Shukla stressed the importance of senior management spending time overseas, to truly understand the fundamental changes that you will likely need to implement to appeal to the local market. Lee agreed, citing Shakr’s experiences in successfully building a local, passionate community around the company vision. Shakr has developed a cost effective video creation platform aimed at small businesses. Freelance designers are central to their continued growth, especially in new markets.

“Designers are key, so building a local designer community has been a key pillar in our market entry strategy. We’ve been able to build these overseas communities, by providing resources to get them started, but ultimately letting them lead the way.” Lee went on to explain that locals know what their market needs and have helped Shakr build local knowledge and networks. “We now have designer programs growing organically in several markets. Once we’ve helped them get set up on our platform and helped them secure a few initial clients, they’ve taken the opportunity and run with it.”

Properly Assess Internal Capabilities
Shukla explained that one of their biggest challenges has been finding the right local people to lead their market expansion. “We found it very hard to find the right hires in Indonesia, where finding people who will fit into the startup environment is really tough,” he explained.

On a tight startup budget, companies still need to be very cautious of not stretching resources too thin. In the excitement of building big and building quickly startups often fall short on resources. “You have to assess your capabilities and if you don’t have the capacity, you might have to take a step back and until you have adequate internal resources,” said Lee.

“Sometimes the biggest mistake in entering a new market is letting setbacks cloud your vision. New market entry is tough and you need the patience and stamina to weather the storms.” With inadequate internal resources, whether human or financial, weathering these likely storms can become impossible.

Focus On the Right Things
It is vital to have a clear understanding of differences in a new market, compared to at home. Following from this, what is required for effective product localization and strategy. However, sometimes startups get bogged down in the differences and become blind to the opportunities presented by the similarities.

“The 80/20 rule applies here,” commented Eder. “We would use the same tools, metrics, processes and strategy to get the 80% and wait a year to localize the business model and marketing strategy to get the other 20%,” he explained.

As a startup trying to find your next opportunity for growth, sometimes you don’t have a choice but to try new market entry. You’re never going to be 100% sure, but a smart CEO, backed by the right team, can minimize risk. “Sometimes you just have to have that hunger to reach for what’s out there and grasp it, and if it’s there, it’s there,” Lee concluded.

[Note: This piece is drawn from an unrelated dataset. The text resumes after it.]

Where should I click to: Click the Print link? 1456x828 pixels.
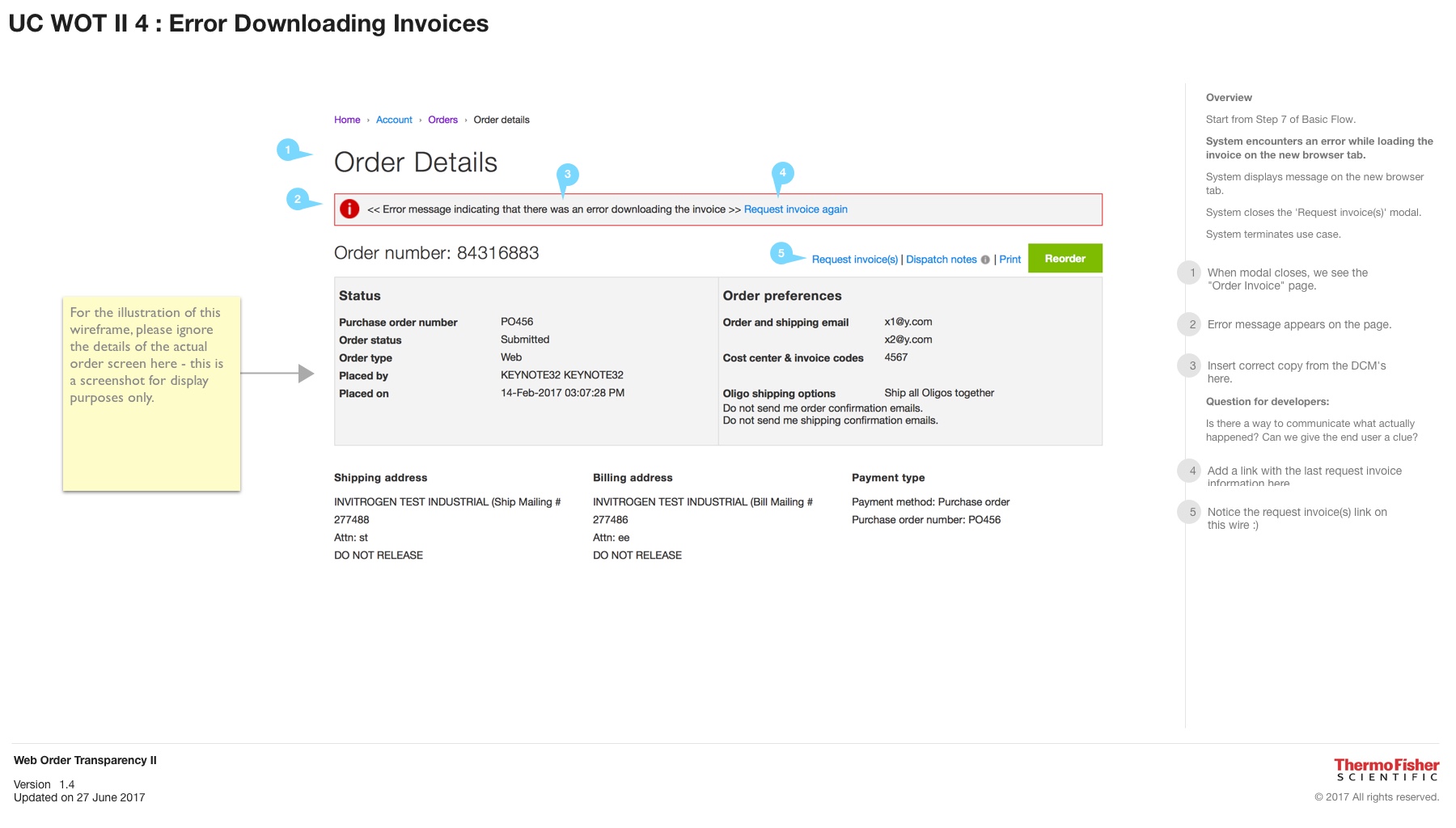1009,260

Ultimately startups must try new things and take risks in order to flourish – that’s the nature of entrepreneurship. If you break the daunting project of new market entry into a rational step by step process, it’s much easier to see the whole picture and avoid failure. Start by gaining a thorough understanding of the new market, ensure that you have sufficient internal capabilities, and don’t be deterred by losing small battles along the way. As Drew Houston, CEO of Dropbox said, “Don’t worry about failure; you only have to be right once.”